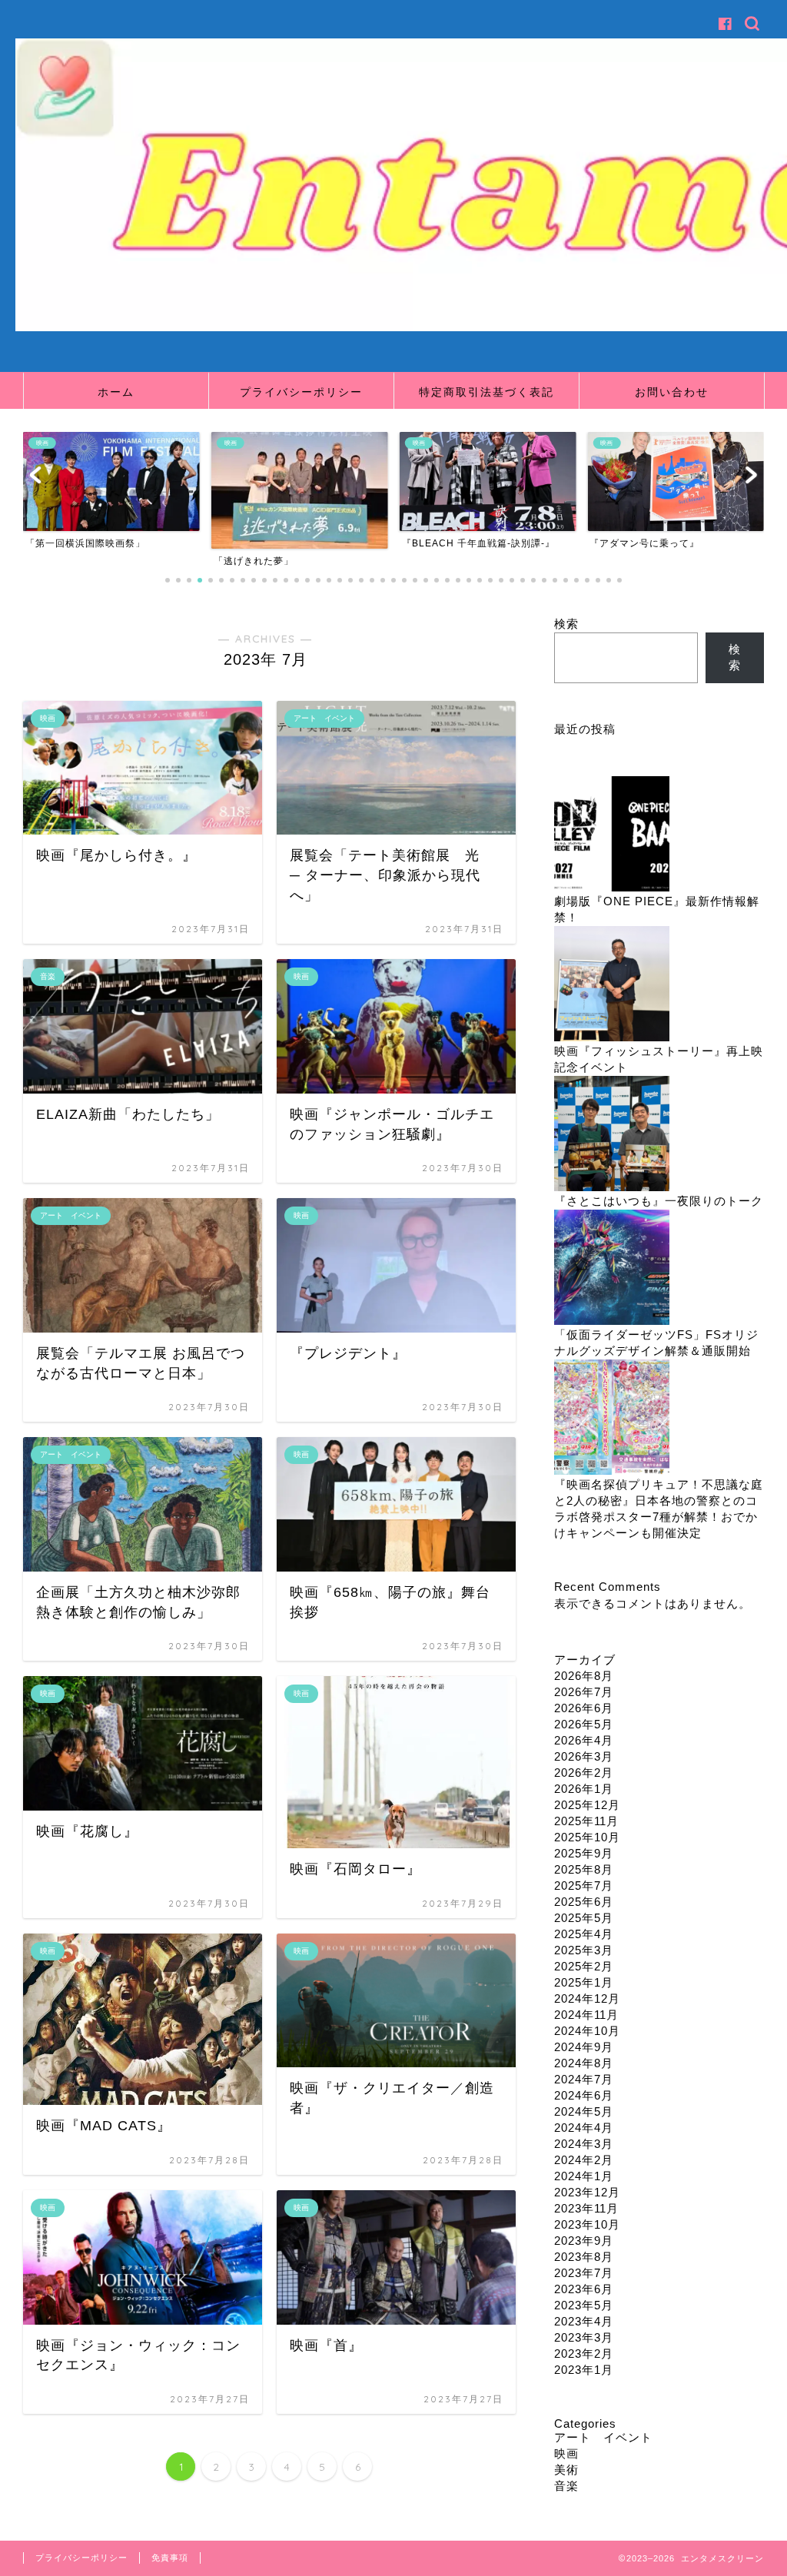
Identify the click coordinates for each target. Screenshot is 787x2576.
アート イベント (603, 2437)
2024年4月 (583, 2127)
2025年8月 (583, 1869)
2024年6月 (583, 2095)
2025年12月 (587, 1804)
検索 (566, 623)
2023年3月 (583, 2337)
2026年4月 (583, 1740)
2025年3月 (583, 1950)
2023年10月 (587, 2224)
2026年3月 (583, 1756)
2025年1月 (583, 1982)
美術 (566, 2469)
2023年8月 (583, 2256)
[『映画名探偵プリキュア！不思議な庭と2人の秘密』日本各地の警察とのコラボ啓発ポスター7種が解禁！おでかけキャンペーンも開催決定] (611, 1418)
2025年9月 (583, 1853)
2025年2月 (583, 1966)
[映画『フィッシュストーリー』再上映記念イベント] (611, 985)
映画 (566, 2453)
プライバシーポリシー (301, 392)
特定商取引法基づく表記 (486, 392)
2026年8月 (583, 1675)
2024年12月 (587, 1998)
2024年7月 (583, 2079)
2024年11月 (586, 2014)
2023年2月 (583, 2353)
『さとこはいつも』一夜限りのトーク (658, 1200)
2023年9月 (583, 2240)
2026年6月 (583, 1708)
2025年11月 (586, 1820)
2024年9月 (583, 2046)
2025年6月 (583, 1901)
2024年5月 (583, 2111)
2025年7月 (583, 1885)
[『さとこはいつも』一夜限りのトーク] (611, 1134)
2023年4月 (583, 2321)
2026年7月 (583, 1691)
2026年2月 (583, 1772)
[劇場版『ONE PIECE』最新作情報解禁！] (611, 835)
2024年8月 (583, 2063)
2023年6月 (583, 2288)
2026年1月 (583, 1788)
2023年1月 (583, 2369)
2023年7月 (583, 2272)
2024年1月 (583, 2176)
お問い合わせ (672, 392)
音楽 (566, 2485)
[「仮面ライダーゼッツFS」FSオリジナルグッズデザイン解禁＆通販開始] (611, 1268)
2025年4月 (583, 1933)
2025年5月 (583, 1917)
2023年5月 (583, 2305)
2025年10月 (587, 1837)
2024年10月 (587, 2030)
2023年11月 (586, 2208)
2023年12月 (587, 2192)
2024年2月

--

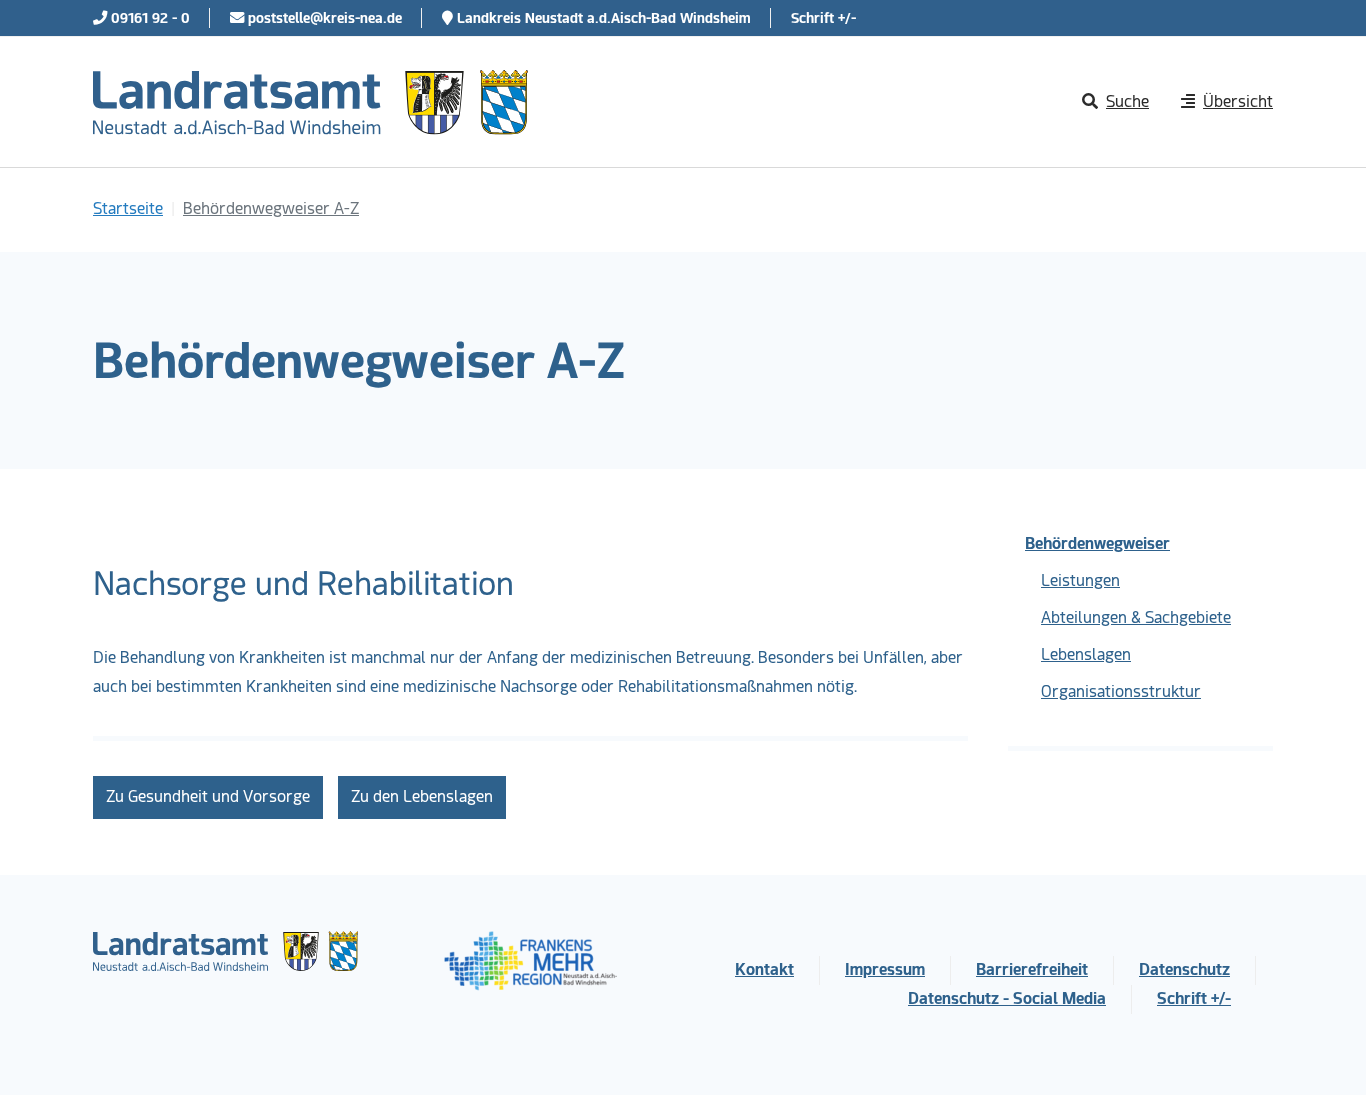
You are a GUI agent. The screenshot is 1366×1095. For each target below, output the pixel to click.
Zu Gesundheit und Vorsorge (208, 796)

What you should do »
What do the lines above say from the one containing "2023年3月 (583, 2337)" down to the one containing "プライバシーポリシー (301, 392)"? Return them exactly, both end lines included, and only them.

Expected answer »
2023年3月 (583, 2337)
2026年4月 (583, 1740)
2025年3月 (583, 1950)
2023年10月 (587, 2224)
2026年3月 (583, 1756)
2025年1月 (583, 1982)
美術 (566, 2469)
2023年8月 (583, 2256)
[『映画名探偵プリキュア！不思議な庭と2人の秘密』日本各地の警察とのコラボ啓発ポスター7種が解禁！おでかけキャンペーンも開催決定] (611, 1418)
2025年9月 (583, 1853)
2025年2月 (583, 1966)
[映画『フィッシュストーリー』再上映記念イベント] (611, 985)
映画 (566, 2453)
プライバシーポリシー (301, 392)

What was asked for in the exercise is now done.